Try it:
Retype the line containing "Where should I" and each later line through the end of the listing, exactly as written, with no other lines.

Exercise input:
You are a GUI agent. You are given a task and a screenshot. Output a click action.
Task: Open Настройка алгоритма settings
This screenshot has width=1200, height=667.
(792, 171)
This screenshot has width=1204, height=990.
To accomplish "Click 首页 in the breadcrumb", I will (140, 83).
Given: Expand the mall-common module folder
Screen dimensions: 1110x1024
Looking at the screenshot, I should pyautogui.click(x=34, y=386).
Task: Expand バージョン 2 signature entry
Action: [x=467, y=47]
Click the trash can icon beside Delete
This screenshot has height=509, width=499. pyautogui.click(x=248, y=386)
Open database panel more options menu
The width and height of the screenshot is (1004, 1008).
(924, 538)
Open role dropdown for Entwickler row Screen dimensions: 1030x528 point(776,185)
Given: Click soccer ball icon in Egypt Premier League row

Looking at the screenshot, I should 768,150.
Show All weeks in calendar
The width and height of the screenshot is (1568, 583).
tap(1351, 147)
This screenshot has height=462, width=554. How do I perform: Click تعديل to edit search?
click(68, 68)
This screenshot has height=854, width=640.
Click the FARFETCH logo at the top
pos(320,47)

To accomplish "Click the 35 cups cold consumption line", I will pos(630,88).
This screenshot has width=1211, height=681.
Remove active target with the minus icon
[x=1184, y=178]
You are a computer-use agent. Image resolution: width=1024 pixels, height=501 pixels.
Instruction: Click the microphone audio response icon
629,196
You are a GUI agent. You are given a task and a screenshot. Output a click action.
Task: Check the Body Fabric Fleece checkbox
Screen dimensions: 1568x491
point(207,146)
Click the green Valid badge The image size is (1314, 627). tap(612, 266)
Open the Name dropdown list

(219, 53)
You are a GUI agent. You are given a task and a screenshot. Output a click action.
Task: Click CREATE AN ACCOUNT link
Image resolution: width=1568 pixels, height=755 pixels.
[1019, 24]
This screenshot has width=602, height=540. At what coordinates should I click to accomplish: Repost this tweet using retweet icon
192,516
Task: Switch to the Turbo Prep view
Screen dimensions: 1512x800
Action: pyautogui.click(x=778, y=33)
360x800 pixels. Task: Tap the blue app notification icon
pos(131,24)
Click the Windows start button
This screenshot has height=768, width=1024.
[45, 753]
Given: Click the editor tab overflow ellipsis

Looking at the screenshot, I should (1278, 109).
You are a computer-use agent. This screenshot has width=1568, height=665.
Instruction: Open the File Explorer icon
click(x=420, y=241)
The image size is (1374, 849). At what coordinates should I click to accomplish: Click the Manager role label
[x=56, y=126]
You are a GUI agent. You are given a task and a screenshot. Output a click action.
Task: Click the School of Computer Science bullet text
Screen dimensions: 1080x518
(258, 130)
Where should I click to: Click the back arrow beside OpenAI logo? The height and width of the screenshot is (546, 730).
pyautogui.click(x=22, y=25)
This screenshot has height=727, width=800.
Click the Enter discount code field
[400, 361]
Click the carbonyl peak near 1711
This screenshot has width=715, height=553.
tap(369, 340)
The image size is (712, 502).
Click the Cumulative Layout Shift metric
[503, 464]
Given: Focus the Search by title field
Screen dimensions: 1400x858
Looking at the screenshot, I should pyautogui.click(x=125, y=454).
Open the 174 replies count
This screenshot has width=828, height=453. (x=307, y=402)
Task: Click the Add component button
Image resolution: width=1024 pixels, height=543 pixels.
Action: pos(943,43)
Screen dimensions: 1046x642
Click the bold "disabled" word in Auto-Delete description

Response below:
Where should I click to: Click the back arrow beside OpenAI logo? The height and width of the screenshot is (546, 730).
pyautogui.click(x=22, y=25)
This screenshot has height=727, width=800.
Click the Enter discount code field
[400, 361]
Click the carbonyl peak near 1711
This screenshot has width=715, height=553.
tap(369, 340)
The image size is (712, 502).
Click the Cumulative Layout Shift metric
[503, 464]
Given: Focus the Search by title field
Screen dimensions: 1400x858
Looking at the screenshot, I should pyautogui.click(x=125, y=454).
Open the 174 replies count
This screenshot has width=828, height=453. (x=307, y=402)
Task: Click the Add component button
Image resolution: width=1024 pixels, height=543 pixels.
Action: pos(943,43)
Screen dimensions: 1046x642
Click the bold "disabled" word in Auto-Delete description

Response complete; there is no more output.